Bangladesh is considering removing the obligation of double fumigation in importing US cotton on a case-to-case basis – only after receiving a field-level inspection report from Ministry of Agriculture officials, according to media reports.
As per the report, a team of Ministry of Agriculture officials will visit the USA shortly to understand the cotton fumigation procedure there, sources added.

according to an official who attended the meeting said, Bangladesh has already conveyed this conclusion to the US officials at a high-level economic partnership consultation – held in Washington DC recently.
For long, the US cotton officials has long been urging Bangladesh to remove the obligation of double fumigation of cotton, being carried out after the item reaches the ports.
Also, the US requested to take into consideration certificates of credited labs, which would validate that the cotton is free of Boll Weevil, an insect whose larva can remain alive in cotton for nearly 11 months even after fumigation.
The US has been insisting that double fumigation of cotton has cost, and it is also a time-intense process, which dampens Bangladeshi millers to import US cotton.
In a recent meeting at the MoA, Ranjit Kumar Paul, Director of the Plant Quarantine Wing, Dept. of Agriculture Extension (DAE), recommended that the US cotton has to be declared pest-free, based on pest risk analysis, and has to be certified by the International Plant Protection Convention (IPPC).

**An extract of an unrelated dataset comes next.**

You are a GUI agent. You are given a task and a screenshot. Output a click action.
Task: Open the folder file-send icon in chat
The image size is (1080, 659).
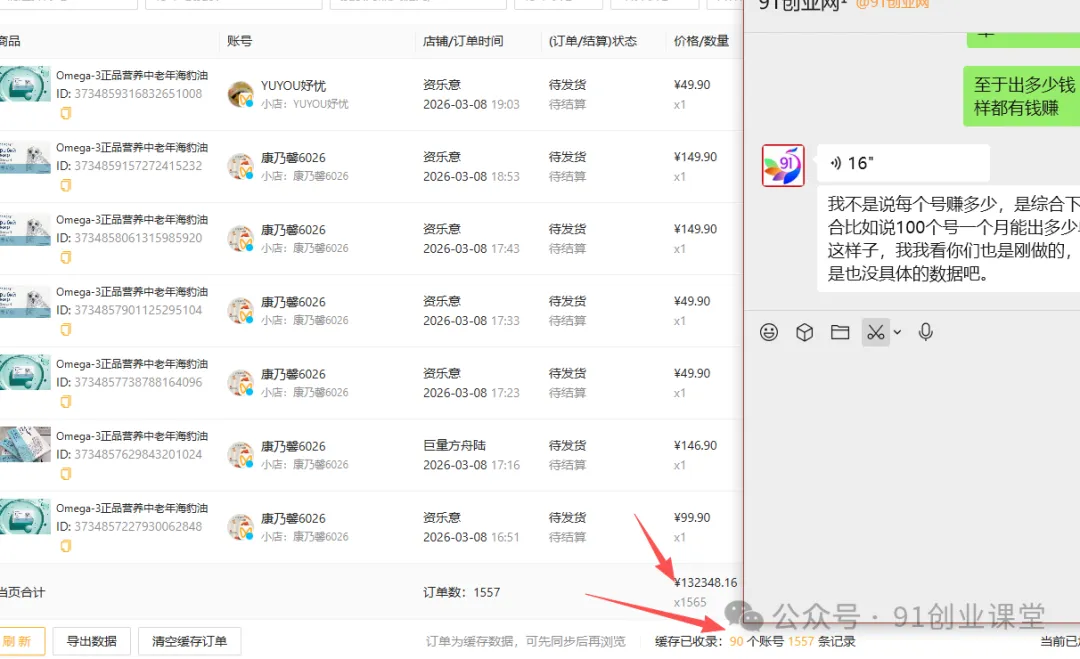[x=839, y=331]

Ranjit Kumar added that the US cotton can be imported based on their fumigation report, and the obligation of double fumigation can be weaved on case-to-case basis only afterwards.
US cotton holds 9% share in Bangladesh’s annual cotton import – and the USA cotton officials are hopeful that this can be increased up to 20% – if there is no such fumigation requirement, Bangladeshi spinners opined.